## TASK
Please extend the forum thread below about a sudden breakup and a return to antidepressants, picking up right after its final sentence.

Thank you for the replies, it has been a torrid time and I'm totally in the dark over her decision, it's hit me for 6 and a whole lot more. I have no one to talk to or confide in, so it's just me and the dog. Luckily I was able to call my neighbour when I went to hospital and gave her the code to get in the lock outside and get the key to get in, she took the dog home with her and looked after him. So I knew he was safe.
I managed to speak to my doctors today, he prescribed me an antidepressant, Citalopram and gave me a face to face appointment for two weeks time. One thing I can recall from the hospital, the Dr treating me had seen the list of medication I was taking and asked why I wasn't taking an antidepressant, I told him I had been until just before christmas and the doctor took them off me, citing that my last blood tests had shown I didn't need them, I tried arguing my case, but was ignored. The doctor informed me that the side effects of the combination of my meds, would have been improved by the antidepressant. In the report he sent to my doctors after is was discharged, he suggested that I should be put back on them forthwith, which is the case in point.
I'm still at a loss and the stillness/lack of noise in the house has been, well heartbreaking. As well as missing her, I'm missing the feelings I had when I was with her, it seems like there's a huge void in my world. The times of the day that we've always called each other comes and goes and each and every minute between lasts forever.
As with so many people in the current climate, we're victims of the Covid, many have lost husbands, wives, partners and family members. I suppose the fact we are both alive is a bonus, but the way I'm feeling at the moment, I care not. I'll just have to take each day as it comes and let life carry on.
I've tried to keep busy, pottering on with housework and walking the dog, according to the readings on my watch, we've done over 26,000 steps today. If I don't sleep tonight, I know he will.

OP posts:
junebirthdaygirl · 16/03/2021 05:49

That was a big shock getting that email. Not blaming you in any way but looking back did your mood change when the doctor took you off the antidepressants and could that have affected her in some way. Going off meds like that is a tricky business and may have affected how you came across.
Also as someone who has had panic attacks l see the signs so l really hope you are over that part now as panic attacks are hell and not to be wished on your worst enemy. Keep exercising and hopefully you get lots of rest.

## DATA EXCERPTS

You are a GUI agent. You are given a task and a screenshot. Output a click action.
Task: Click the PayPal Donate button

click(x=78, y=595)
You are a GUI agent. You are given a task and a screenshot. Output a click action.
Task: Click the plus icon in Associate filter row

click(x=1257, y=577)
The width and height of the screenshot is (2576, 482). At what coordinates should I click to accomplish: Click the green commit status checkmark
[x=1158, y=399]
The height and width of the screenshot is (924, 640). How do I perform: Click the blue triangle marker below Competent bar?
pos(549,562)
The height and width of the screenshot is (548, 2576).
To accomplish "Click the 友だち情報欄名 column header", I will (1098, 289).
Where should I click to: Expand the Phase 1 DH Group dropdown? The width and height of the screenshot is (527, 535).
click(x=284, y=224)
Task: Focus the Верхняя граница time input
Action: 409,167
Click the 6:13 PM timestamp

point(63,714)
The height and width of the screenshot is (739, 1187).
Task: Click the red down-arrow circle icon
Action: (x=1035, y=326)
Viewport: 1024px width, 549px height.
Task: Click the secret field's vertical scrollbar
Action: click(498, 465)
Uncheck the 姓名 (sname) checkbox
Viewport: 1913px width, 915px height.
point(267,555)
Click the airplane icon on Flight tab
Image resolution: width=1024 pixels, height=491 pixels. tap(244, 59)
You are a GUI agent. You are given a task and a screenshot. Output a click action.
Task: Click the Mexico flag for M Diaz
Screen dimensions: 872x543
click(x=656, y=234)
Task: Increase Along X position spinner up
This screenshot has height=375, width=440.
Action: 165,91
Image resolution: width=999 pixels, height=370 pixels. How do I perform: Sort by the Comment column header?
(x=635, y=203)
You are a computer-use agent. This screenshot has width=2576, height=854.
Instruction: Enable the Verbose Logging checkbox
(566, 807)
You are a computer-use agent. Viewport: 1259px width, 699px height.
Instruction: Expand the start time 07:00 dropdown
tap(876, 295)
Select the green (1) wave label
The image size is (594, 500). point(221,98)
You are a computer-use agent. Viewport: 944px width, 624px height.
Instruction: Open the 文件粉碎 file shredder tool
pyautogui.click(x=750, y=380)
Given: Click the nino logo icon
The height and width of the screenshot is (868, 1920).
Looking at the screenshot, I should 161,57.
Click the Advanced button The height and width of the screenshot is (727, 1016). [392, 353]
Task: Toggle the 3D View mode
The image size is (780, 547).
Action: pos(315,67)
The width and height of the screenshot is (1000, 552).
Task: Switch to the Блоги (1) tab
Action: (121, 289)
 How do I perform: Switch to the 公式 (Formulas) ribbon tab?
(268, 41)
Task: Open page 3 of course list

## OUTPUT BELOW
Morana23 · 16/03/2021 09:09

Just want to send positive thoughts and well wishes OP, my husband (married for 1 year, together for 5) left me last week with no explanation other than it doesn't feel right anymore. Heartbreak is a horrendous feeling, especially when you don't really understand what's happened and why. I had days of not being able to eat, no sleep, pacing up and down anxious constantly, flitting between weeping silently and wailing hysterically. I do have to say today is the first day I've not cried so far - it's only early though so I know there is chance yet.
As cliche as it sounds, we will heal over time. We have to create a new normal, I've been trying to eat little and often, going for walks with my dog, writing down my feelings helps too. It's so hard but at the minute just try to focus on each day. One step at a time. Flowers

Mistlewoeandwhine · 16/03/2021 09:43

It’s awful when someone does this to you. My partner left me after we were living together for nine years. I couldn’t rest, relax, swallow food, sleep etc. It felt like hell. My advice is give the antidepressants time to work. Just see each day as something to get through. Change around your home to mark a ‘new you’ - paint the walls, move the furniture etc. I found reading a tv very helpful. I felt suicidal for a long, long time but the pain doesn’t last. I moved cities and now I’m married with kids. Hugs to you and I promise that the pain gradually lessens until it eventually stops altogether.

Ardvark111 · 16/03/2021 19:04

A saying for you, * it's better to have loved and lost. Than not loved at all,!!